### [REQUIREMENT]
Every line of the records below from the line with "This screenshot has height=957, width=1202." up to and including the line with "Task: Switch to the Fulfillment tab" must be reproduced exactly, and no line outside that range.

(DATA EXTRACTS begins)

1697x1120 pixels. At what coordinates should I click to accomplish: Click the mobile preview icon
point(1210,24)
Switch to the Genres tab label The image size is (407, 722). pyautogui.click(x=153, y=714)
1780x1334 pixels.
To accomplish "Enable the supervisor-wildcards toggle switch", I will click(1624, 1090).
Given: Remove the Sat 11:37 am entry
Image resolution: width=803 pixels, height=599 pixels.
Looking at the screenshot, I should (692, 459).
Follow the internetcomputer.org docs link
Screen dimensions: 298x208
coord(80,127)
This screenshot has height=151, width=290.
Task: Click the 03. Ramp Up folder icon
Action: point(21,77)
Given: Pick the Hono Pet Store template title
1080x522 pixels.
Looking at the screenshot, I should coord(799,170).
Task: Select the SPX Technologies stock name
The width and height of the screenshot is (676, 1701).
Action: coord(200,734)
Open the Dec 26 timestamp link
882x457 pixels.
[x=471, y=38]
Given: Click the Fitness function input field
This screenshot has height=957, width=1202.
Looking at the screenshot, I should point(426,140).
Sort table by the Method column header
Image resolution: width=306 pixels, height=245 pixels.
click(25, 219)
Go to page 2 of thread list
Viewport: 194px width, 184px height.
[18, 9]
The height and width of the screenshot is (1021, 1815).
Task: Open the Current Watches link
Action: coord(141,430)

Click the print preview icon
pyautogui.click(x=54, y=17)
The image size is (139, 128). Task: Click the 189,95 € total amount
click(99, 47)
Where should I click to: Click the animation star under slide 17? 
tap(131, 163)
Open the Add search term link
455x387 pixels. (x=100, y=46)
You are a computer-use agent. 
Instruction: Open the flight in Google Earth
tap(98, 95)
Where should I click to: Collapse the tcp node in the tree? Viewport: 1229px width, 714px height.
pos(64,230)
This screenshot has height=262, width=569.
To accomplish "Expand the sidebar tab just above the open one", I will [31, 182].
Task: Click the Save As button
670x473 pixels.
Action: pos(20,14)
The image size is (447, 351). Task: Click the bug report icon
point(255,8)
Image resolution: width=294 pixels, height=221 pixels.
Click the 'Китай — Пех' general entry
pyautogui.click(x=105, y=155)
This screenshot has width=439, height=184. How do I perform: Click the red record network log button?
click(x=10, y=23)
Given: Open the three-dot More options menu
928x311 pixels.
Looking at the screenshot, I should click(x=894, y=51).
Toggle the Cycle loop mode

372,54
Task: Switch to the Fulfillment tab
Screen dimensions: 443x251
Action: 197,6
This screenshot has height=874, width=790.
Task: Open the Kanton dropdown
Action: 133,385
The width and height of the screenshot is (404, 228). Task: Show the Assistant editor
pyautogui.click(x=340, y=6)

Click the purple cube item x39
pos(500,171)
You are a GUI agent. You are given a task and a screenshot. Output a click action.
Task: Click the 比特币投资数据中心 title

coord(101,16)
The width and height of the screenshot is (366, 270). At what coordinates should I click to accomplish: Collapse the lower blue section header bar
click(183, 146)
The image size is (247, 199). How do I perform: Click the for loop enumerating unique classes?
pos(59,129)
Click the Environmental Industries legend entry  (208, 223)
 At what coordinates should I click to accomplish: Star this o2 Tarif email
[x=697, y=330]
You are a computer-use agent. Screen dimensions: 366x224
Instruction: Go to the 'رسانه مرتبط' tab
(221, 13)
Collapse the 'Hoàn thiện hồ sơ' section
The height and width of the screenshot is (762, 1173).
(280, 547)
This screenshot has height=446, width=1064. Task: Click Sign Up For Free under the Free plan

(DATA EXTRACTS ends)

### [EXERCISE RESULT]
This screenshot has height=957, width=1202.
Looking at the screenshot, I should point(426,140).
Sort table by the Method column header
Image resolution: width=306 pixels, height=245 pixels.
click(25, 219)
Go to page 2 of thread list
Viewport: 194px width, 184px height.
[18, 9]
The height and width of the screenshot is (1021, 1815).
Task: Open the Current Watches link
Action: coord(141,430)

Click the print preview icon
pyautogui.click(x=54, y=17)
The image size is (139, 128). Task: Click the 189,95 € total amount
click(99, 47)
Where should I click to: Click the animation star under slide 17? 
tap(131, 163)
Open the Add search term link
455x387 pixels. (x=100, y=46)
You are a computer-use agent. 
Instruction: Open the flight in Google Earth
tap(98, 95)
Where should I click to: Collapse the tcp node in the tree? Viewport: 1229px width, 714px height.
pos(64,230)
This screenshot has height=262, width=569.
To accomplish "Expand the sidebar tab just above the open one", I will [31, 182].
Task: Click the Save As button
670x473 pixels.
Action: pos(20,14)
The image size is (447, 351). Task: Click the bug report icon
point(255,8)
Image resolution: width=294 pixels, height=221 pixels.
Click the 'Китай — Пех' general entry
pyautogui.click(x=105, y=155)
This screenshot has width=439, height=184. How do I perform: Click the red record network log button?
click(x=10, y=23)
Given: Open the three-dot More options menu
928x311 pixels.
Looking at the screenshot, I should click(x=894, y=51).
Toggle the Cycle loop mode

372,54
Task: Switch to the Fulfillment tab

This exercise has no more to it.